NO WRITER ATTRIBUTED

The October number of the Monthly sets a high standard for the new volume. Without being in any sense abstruse, the articles are of high level and present literary criticism in a most attractive form.

The number contains the "Anniversary Ode," written by William Vaughn Moody '93, and read at Cambridge on July 3, 1900, the one hundred and twenty-fifth anniversary of Washington's taking command of the Continental army. The "Ode" has for its subject the difference in the nation's conception of the meaning of the word 'liberty' then and now.

"Behold, she puts her trust in strength of limb,

And to her better strength she proves untrue."

It ends in an appeal to the republic to have done with sloth and subterfuge' and to return to the spirit of her founders.
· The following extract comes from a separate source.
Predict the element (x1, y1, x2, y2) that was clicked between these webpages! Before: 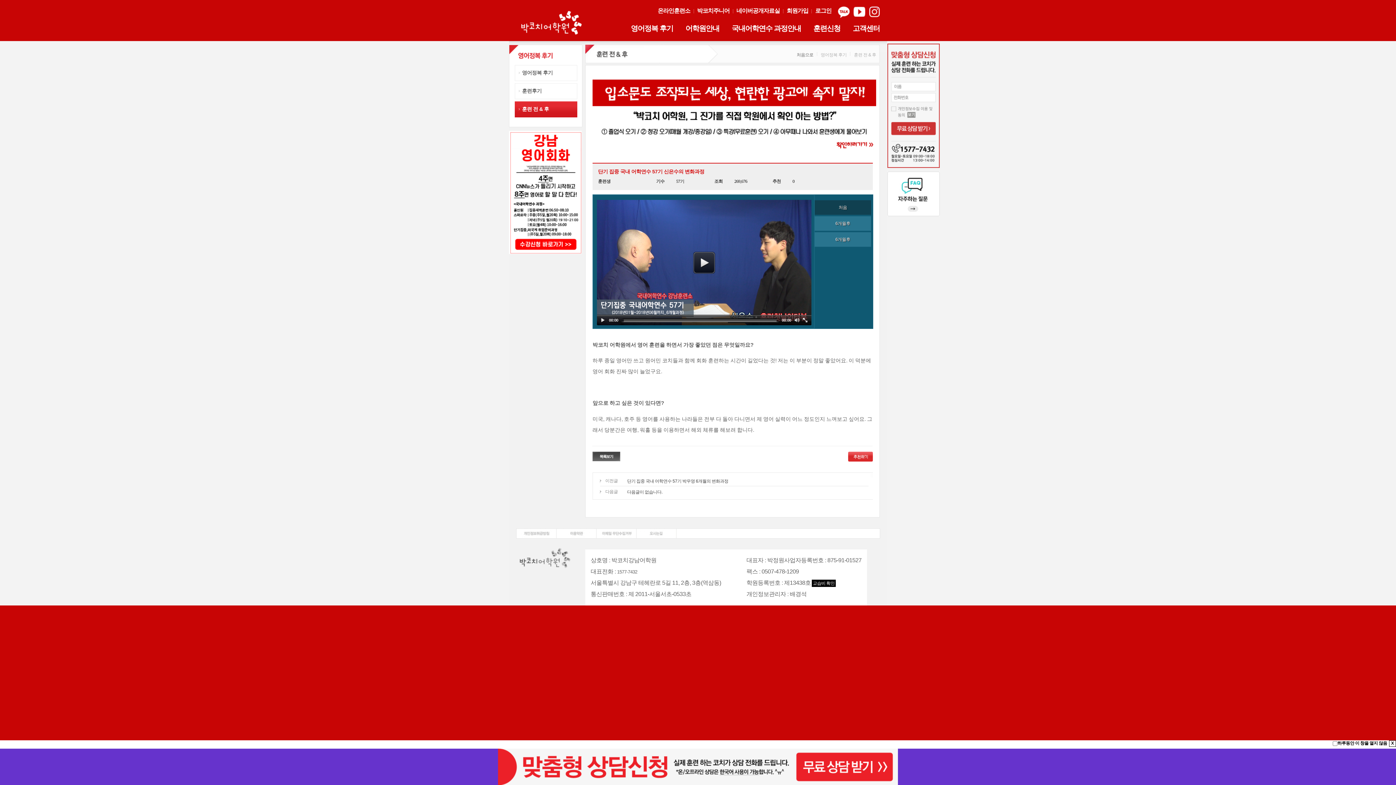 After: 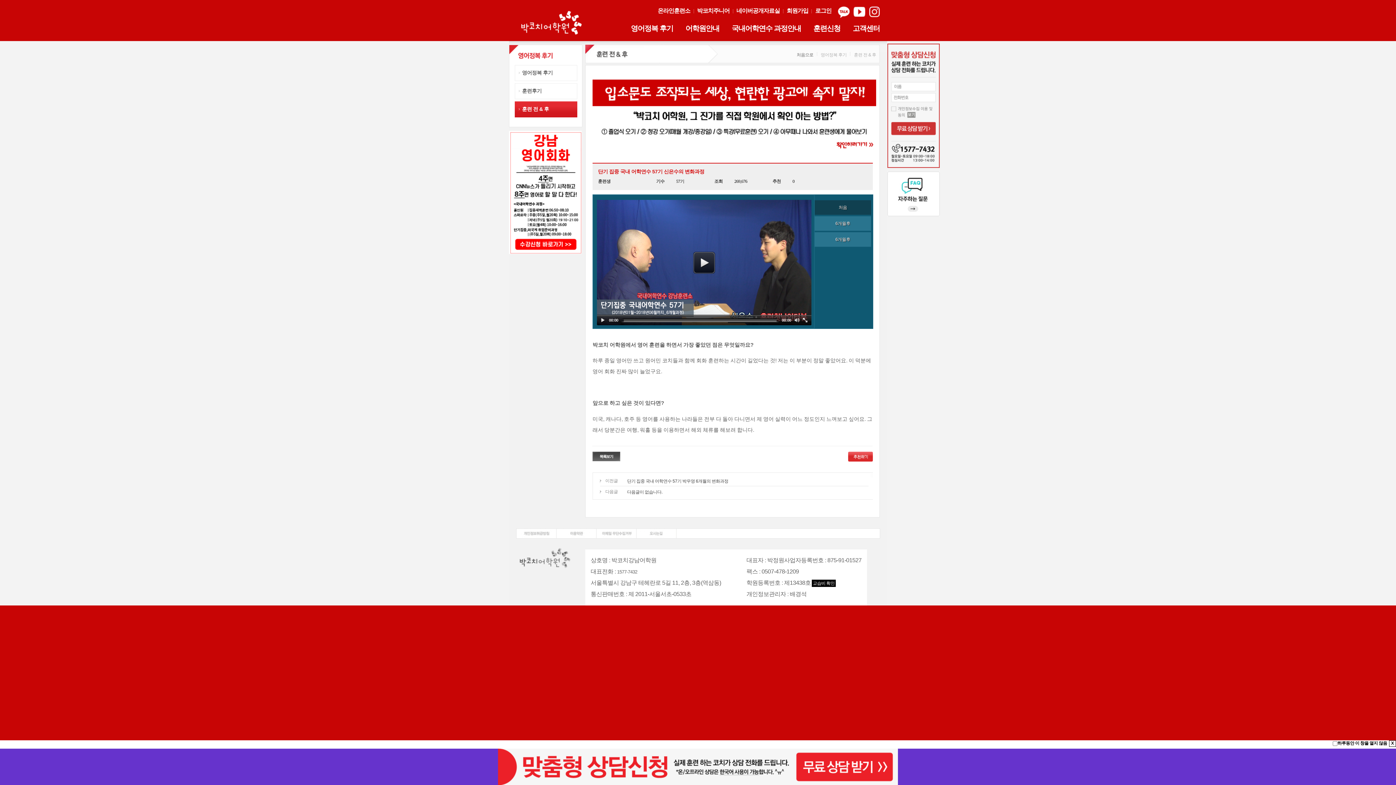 Action: bbox: (556, 528, 596, 533)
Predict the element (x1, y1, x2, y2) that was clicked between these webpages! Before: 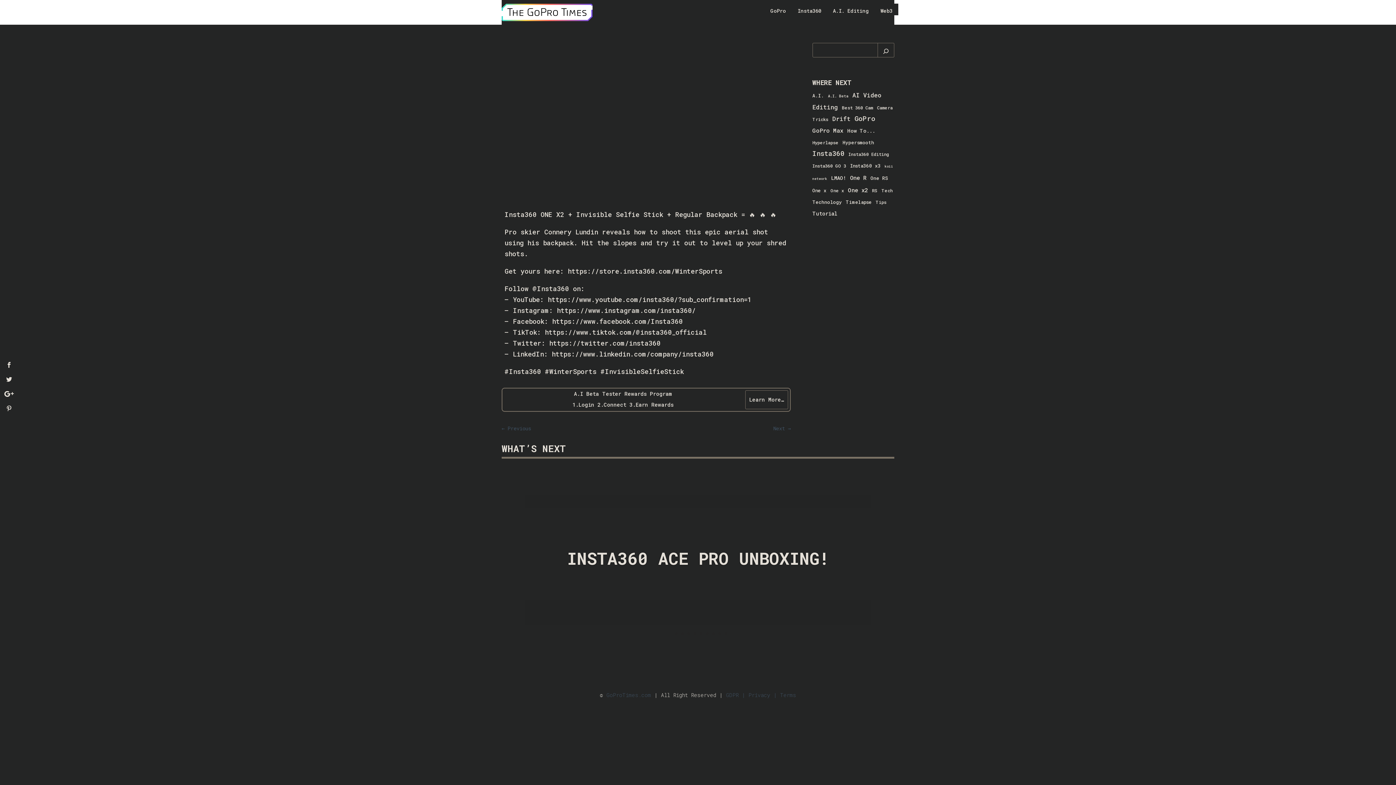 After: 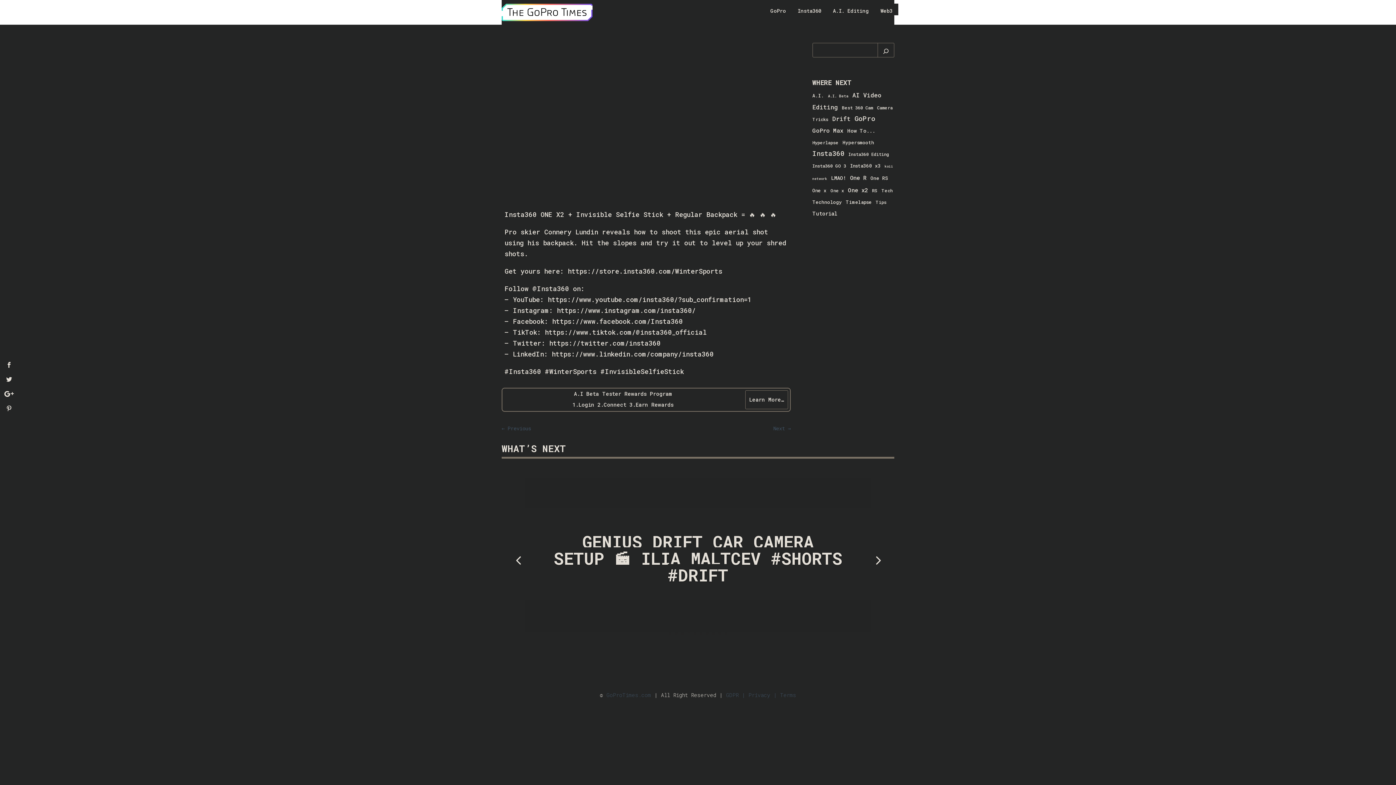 Action: label: 4 bbox: (687, 632, 690, 635)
"Out of the Mouth of Babes," by J. LaFarge '01, is an admirable bit of work. It is delicate and tender in conception, and artistic in execution. The theme of the story is the uplifting of a day-laborer's character through the spirit of his dead wife, ever present in their little daughter.

G. H. Montagane's "An English Disciple of Zola," goes over the work of Mr. Gissing in a comprehensive manner. For a critical writing it is more than ordinarily interesting.
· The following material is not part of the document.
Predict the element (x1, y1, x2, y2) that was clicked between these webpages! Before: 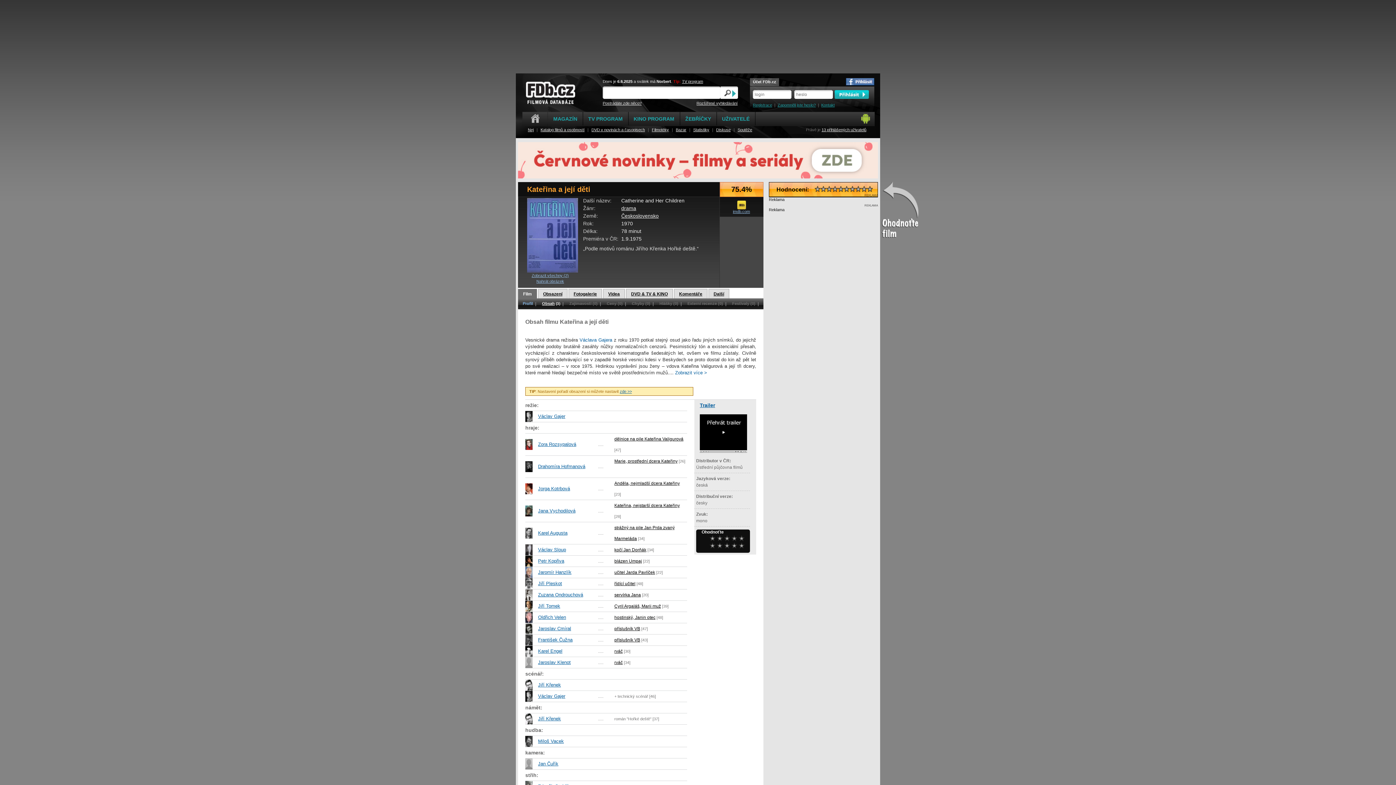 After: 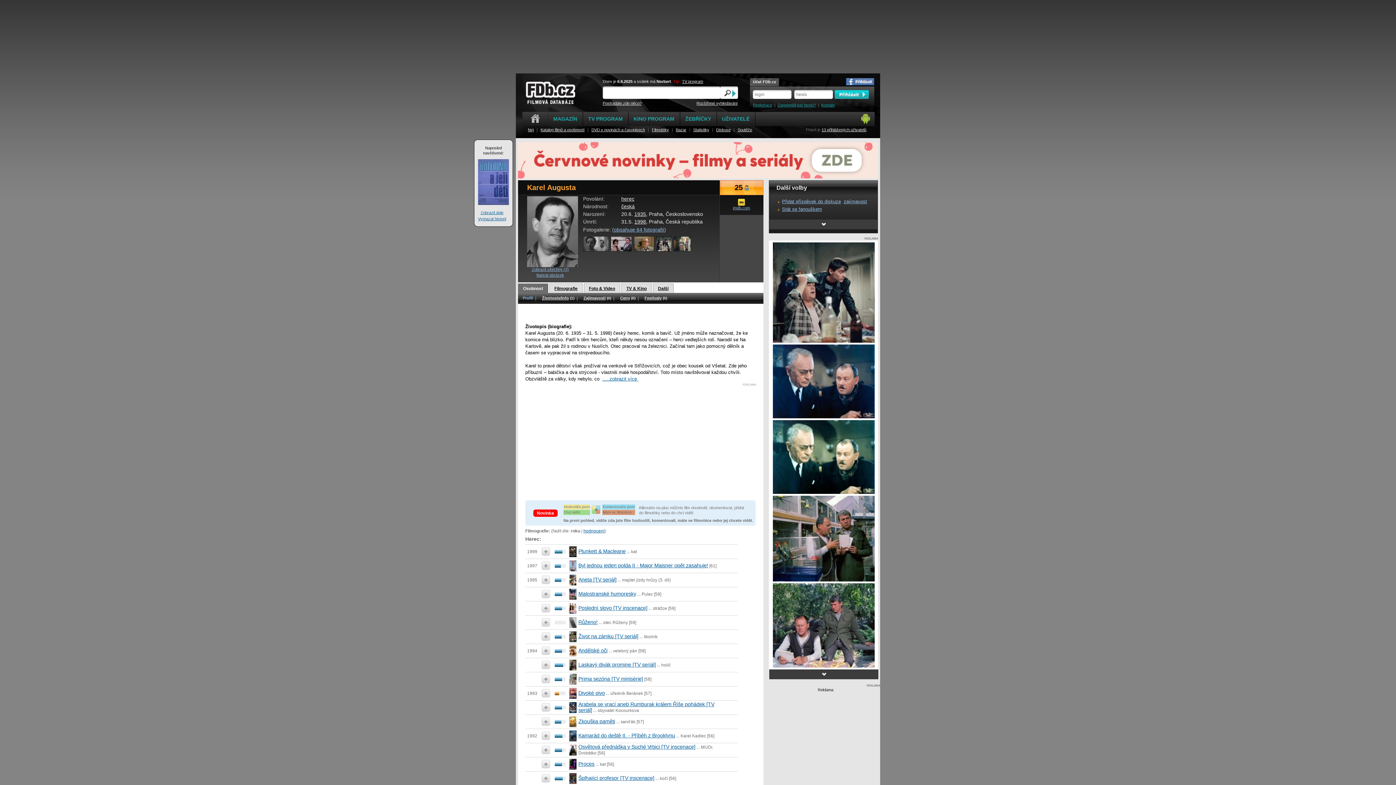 Action: label: Karel Augusta bbox: (538, 530, 567, 536)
"Clinton's Idyll," by J. G. F., is a story of the same character as the work this writer has given us in the past, but it does not come up to the standard of his best previous writings.

"Emerson's Style in his Essays" is an appreciative article by George C. Hirst.

There is an editorial calling attention pointedly to the fact that while the University is building and expanding in almost every direction, the Library-with bookshelves being over-loaded with valuable accessions, and with a reading room "totally devoid of dignity, beauty, and comfort"-has never received any great gift for a new building.

Altogether this number is one of the best that have appeared for some time.